== YOUR OBJECTIVE ==
Only a number is wanted: how many lines in the records below contain "computer"?

(Dataset entries)
*** Block opens ***

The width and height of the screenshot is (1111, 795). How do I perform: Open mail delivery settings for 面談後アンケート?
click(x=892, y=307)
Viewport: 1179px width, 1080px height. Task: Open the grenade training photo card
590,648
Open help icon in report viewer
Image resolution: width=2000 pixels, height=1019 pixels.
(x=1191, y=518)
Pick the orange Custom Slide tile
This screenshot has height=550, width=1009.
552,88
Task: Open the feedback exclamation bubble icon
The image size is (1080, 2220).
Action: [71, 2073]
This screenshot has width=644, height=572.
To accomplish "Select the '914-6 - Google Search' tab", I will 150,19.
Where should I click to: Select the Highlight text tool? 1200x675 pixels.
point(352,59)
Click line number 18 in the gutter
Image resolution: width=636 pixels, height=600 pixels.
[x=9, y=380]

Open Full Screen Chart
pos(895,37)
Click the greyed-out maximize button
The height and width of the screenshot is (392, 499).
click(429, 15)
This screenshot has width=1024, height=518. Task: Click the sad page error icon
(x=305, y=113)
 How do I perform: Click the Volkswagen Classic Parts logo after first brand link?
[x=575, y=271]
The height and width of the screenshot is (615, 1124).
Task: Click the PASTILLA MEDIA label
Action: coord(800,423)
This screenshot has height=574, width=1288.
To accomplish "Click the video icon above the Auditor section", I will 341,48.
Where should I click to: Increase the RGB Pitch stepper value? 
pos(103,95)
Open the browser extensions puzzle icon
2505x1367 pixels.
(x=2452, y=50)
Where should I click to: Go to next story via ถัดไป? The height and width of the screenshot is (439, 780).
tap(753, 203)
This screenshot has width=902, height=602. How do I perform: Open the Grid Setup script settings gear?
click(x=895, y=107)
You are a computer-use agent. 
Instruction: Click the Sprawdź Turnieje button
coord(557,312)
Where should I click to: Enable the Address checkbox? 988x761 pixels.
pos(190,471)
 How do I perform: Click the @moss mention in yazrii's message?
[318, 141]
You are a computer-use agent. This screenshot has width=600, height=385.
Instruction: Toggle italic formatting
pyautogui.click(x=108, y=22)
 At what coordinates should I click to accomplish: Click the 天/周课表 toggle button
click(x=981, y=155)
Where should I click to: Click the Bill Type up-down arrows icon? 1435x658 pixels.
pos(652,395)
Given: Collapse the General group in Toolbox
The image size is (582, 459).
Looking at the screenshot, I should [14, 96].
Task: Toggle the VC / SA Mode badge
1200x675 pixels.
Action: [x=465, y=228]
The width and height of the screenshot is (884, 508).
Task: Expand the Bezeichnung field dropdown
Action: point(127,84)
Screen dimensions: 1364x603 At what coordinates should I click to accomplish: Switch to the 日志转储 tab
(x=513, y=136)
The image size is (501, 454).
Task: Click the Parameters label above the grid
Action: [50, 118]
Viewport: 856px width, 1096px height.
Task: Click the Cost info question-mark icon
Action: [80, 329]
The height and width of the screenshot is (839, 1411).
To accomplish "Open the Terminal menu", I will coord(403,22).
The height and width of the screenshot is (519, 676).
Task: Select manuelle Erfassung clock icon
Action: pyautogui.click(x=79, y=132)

*** Block closes ***

== TASK OUTPUT ==
2